Data for analysis =
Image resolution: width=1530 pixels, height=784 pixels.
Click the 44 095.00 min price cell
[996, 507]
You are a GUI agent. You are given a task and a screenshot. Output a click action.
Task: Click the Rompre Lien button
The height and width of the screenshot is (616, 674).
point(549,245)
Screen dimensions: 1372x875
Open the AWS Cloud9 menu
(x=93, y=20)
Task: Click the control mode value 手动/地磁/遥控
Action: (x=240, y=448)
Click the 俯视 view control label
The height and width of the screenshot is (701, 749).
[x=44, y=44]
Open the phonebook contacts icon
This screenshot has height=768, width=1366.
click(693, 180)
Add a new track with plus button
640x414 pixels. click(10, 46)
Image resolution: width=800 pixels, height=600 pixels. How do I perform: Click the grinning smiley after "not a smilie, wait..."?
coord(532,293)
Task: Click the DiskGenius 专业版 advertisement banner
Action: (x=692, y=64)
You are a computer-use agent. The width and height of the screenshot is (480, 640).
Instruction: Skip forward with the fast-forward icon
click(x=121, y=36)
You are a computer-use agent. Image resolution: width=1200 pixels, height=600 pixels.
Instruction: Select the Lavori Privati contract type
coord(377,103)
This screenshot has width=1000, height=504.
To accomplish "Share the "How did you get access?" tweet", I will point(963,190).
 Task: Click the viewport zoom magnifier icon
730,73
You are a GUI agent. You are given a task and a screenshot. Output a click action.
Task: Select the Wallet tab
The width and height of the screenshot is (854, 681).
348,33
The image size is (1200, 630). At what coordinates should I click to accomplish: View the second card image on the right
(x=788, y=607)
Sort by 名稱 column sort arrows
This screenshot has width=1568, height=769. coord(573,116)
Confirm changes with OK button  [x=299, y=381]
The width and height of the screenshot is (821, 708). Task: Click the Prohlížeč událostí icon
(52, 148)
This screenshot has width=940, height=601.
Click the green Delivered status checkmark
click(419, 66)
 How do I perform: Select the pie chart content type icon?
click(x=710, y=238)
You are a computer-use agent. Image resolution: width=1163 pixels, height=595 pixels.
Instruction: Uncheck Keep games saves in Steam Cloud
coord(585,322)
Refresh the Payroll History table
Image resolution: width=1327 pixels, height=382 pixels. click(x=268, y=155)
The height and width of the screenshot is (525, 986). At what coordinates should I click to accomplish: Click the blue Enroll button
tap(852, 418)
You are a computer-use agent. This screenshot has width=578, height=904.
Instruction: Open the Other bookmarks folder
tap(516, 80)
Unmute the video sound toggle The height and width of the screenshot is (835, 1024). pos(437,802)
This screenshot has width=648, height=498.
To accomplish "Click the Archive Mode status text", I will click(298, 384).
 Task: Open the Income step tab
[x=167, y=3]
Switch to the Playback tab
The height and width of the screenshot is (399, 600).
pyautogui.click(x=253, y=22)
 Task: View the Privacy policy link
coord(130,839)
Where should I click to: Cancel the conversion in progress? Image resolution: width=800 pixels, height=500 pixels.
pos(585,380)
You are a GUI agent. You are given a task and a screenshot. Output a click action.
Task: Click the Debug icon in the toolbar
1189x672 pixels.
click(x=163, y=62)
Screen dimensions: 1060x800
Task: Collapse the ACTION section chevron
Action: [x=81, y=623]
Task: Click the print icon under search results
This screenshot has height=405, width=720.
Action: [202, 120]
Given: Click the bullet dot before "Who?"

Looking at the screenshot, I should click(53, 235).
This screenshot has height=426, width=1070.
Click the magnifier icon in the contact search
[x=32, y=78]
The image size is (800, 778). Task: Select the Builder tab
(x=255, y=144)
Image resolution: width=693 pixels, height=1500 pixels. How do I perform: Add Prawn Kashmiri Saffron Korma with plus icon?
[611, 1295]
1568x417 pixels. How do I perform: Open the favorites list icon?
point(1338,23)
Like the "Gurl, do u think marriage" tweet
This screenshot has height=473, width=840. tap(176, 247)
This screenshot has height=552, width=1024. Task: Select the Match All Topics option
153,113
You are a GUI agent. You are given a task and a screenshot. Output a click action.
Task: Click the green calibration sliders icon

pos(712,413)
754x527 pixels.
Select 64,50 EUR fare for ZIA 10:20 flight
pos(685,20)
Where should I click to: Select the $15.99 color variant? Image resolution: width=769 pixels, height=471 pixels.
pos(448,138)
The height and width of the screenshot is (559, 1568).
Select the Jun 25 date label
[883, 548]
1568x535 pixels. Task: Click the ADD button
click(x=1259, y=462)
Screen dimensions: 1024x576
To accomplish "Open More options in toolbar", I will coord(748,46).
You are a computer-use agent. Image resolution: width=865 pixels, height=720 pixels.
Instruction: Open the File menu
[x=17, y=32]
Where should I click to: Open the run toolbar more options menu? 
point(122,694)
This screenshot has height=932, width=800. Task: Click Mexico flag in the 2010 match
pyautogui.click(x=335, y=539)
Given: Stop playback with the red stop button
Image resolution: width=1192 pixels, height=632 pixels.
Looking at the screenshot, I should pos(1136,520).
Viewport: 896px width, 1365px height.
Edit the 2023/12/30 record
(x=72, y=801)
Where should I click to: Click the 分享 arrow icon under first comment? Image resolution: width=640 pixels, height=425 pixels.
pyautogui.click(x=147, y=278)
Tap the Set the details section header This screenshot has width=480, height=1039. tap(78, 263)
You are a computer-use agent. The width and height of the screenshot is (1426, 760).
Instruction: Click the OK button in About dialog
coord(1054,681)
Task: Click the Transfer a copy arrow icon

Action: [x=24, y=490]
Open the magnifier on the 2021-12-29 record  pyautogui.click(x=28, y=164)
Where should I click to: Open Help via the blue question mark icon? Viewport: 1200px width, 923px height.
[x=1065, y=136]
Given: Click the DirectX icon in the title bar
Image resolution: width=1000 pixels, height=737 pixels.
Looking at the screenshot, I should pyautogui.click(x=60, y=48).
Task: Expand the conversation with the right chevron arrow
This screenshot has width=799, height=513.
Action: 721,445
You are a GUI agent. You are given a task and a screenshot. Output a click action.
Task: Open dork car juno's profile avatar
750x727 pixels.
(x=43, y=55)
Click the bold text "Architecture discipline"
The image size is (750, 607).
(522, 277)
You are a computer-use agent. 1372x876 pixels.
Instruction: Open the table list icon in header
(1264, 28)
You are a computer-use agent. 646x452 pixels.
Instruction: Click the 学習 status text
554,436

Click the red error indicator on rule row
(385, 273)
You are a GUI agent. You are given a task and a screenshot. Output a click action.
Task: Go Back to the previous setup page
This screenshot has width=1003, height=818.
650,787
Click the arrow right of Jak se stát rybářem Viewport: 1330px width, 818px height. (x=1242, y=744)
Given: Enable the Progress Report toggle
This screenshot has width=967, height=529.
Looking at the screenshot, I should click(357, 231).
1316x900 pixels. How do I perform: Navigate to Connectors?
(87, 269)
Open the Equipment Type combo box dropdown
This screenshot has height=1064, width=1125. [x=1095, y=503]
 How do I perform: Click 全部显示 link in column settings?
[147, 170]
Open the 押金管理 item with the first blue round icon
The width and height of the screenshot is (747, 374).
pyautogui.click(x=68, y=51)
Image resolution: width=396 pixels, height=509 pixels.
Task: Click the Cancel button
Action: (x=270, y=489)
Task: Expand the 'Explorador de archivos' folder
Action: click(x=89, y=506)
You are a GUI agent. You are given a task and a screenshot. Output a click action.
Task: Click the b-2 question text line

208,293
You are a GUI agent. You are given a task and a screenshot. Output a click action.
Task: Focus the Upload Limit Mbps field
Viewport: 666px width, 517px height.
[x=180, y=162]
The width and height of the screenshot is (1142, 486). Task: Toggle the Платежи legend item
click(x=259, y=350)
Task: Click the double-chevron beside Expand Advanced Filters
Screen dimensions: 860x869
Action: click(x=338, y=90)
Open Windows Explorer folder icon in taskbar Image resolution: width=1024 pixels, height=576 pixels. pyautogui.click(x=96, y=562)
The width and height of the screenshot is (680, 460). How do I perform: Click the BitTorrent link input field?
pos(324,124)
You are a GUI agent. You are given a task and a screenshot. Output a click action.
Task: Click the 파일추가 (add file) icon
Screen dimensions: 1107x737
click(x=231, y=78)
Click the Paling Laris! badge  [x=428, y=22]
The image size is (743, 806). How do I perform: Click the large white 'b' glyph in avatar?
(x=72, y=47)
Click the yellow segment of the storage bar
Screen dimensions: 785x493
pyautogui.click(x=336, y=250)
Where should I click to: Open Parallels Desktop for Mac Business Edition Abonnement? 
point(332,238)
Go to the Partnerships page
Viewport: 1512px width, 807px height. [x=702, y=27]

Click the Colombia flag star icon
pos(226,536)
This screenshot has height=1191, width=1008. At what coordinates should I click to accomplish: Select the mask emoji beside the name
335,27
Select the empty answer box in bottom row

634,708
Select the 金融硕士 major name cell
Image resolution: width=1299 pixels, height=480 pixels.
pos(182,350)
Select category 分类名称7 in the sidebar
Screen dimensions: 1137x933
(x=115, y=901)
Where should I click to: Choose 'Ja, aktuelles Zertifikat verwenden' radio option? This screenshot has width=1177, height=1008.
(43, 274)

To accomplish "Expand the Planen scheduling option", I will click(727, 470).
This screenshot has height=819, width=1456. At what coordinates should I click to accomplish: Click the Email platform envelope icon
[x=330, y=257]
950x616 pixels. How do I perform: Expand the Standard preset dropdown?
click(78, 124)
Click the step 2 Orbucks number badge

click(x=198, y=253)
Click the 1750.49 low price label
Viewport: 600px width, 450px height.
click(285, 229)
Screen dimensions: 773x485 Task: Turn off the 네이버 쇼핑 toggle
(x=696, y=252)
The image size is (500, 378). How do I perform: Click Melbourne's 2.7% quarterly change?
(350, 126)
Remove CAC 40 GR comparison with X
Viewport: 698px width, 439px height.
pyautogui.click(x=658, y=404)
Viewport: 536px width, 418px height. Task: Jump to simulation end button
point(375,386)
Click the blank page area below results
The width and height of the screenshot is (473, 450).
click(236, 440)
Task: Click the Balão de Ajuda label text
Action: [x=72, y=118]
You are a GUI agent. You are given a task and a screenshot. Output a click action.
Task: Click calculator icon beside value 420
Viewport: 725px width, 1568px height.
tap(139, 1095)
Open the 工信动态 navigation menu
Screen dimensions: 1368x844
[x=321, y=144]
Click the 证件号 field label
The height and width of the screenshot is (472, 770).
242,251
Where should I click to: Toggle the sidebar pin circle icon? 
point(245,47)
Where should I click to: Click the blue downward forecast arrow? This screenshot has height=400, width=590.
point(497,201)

What is expected =
In the listing above, find the line with "Image resolution: width=800 pixels, height=600" and the line with "This screenshot has width=648, height=498.", then reproduce both and every line between them exactly.

Solution to this problem =
Image resolution: width=800 pixels, height=600 pixels. How do I perform: Click the grinning smiley after "not a smilie, wait..."?
coord(532,293)
Task: Click the DiskGenius 专业版 advertisement banner
Action: (x=692, y=64)
You are a computer-use agent. The width and height of the screenshot is (480, 640).
Instruction: Skip forward with the fast-forward icon
click(x=121, y=36)
You are a computer-use agent. Image resolution: width=1200 pixels, height=600 pixels.
Instruction: Select the Lavori Privati contract type
coord(377,103)
This screenshot has width=1000, height=504.
To accomplish "Share the "How did you get access?" tweet", I will point(963,190).
 Task: Click the viewport zoom magnifier icon
730,73
You are a GUI agent. You are given a task and a screenshot. Output a click action.
Task: Select the Wallet tab
The width and height of the screenshot is (854, 681).
348,33
The image size is (1200, 630). At what coordinates should I click to accomplish: View the second card image on the right
(x=788, y=607)
Sort by 名稱 column sort arrows
This screenshot has width=1568, height=769. coord(573,116)
Confirm changes with OK button  [x=299, y=381]
The width and height of the screenshot is (821, 708). Task: Click the Prohlížeč událostí icon
(52, 148)
This screenshot has width=940, height=601.
Click the green Delivered status checkmark
click(419, 66)
 How do I perform: Select the pie chart content type icon?
click(x=710, y=238)
You are a computer-use agent. Image resolution: width=1163 pixels, height=595 pixels.
Instruction: Uncheck Keep games saves in Steam Cloud
coord(585,322)
Refresh the Payroll History table
Image resolution: width=1327 pixels, height=382 pixels. click(x=268, y=155)
The height and width of the screenshot is (525, 986). At what coordinates should I click to accomplish: Click the blue Enroll button
tap(852, 418)
You are a computer-use agent. This screenshot has width=578, height=904.
Instruction: Open the Other bookmarks folder
tap(516, 80)
Unmute the video sound toggle The height and width of the screenshot is (835, 1024). pos(437,802)
This screenshot has width=648, height=498.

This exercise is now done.